Pixel coordinate grounding data:
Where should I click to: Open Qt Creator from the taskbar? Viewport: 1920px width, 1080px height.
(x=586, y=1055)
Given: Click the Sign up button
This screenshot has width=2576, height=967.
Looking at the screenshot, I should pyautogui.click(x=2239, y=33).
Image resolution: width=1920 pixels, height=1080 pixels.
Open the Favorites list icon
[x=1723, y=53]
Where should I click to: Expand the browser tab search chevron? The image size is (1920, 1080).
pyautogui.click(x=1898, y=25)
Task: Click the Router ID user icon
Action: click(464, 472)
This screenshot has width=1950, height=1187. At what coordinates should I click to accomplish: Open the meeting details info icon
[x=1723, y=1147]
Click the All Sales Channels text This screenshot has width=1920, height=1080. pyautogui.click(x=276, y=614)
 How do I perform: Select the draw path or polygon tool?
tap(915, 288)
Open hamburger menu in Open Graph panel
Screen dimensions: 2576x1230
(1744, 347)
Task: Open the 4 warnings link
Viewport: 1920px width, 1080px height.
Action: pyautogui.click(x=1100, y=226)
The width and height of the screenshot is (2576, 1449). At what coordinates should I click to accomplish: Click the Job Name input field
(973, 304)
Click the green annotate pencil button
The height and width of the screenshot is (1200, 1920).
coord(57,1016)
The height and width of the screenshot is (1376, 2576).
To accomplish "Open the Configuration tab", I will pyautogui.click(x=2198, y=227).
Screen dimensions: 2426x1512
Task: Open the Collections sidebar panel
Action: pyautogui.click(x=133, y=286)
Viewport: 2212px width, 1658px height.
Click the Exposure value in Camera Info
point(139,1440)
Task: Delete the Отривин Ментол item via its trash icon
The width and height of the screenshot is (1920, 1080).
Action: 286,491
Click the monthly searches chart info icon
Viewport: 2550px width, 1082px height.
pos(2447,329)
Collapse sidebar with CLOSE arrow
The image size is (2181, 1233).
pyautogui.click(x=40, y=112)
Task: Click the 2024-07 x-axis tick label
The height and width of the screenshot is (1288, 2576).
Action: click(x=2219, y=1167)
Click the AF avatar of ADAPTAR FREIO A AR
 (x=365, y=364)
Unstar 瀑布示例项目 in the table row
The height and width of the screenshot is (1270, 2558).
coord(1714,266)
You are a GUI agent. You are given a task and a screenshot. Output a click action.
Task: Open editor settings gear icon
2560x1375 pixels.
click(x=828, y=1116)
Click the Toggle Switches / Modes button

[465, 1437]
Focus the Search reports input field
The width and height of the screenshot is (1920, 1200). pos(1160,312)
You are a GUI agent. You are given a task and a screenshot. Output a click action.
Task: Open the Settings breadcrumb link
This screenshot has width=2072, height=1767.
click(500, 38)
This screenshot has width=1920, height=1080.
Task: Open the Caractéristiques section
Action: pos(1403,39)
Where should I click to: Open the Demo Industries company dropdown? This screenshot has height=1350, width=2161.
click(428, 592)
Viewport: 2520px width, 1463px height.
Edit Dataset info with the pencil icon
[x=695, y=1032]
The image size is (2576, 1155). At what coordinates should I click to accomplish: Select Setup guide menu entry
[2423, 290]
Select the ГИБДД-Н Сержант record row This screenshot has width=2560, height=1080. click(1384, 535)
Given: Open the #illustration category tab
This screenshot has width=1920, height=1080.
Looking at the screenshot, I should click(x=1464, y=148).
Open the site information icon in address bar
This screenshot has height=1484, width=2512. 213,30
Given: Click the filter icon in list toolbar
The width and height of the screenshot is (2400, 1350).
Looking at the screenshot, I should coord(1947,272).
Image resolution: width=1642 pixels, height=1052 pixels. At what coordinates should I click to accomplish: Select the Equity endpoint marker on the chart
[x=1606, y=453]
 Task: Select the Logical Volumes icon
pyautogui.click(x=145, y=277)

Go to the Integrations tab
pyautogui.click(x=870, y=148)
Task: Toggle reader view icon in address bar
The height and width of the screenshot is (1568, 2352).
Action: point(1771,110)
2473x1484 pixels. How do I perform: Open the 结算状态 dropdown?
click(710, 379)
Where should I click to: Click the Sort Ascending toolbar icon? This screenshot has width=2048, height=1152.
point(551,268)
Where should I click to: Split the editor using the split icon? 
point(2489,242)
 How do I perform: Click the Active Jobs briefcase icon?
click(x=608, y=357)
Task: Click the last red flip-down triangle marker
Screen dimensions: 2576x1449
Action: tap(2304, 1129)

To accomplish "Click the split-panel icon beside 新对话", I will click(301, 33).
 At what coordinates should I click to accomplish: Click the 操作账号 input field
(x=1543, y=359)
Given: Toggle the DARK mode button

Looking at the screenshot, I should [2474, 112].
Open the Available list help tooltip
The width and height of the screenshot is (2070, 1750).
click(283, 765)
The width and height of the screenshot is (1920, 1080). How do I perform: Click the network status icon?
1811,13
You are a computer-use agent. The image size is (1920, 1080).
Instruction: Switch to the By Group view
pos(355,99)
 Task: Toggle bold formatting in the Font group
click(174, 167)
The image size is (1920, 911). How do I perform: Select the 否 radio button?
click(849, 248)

Task description
Transcribe nothing except the lines from the one with "Open the Available list help tooltip" through the end of the data above, each exactly as it appears.

Solution to the problem
Open the Available list help tooltip
The width and height of the screenshot is (2070, 1750).
click(283, 765)
The width and height of the screenshot is (1920, 1080). How do I perform: Click the network status icon?
1811,13
You are a computer-use agent. The image size is (1920, 1080).
Instruction: Switch to the By Group view
pos(355,99)
 Task: Toggle bold formatting in the Font group
click(174, 167)
The image size is (1920, 911). How do I perform: Select the 否 radio button?
click(849, 248)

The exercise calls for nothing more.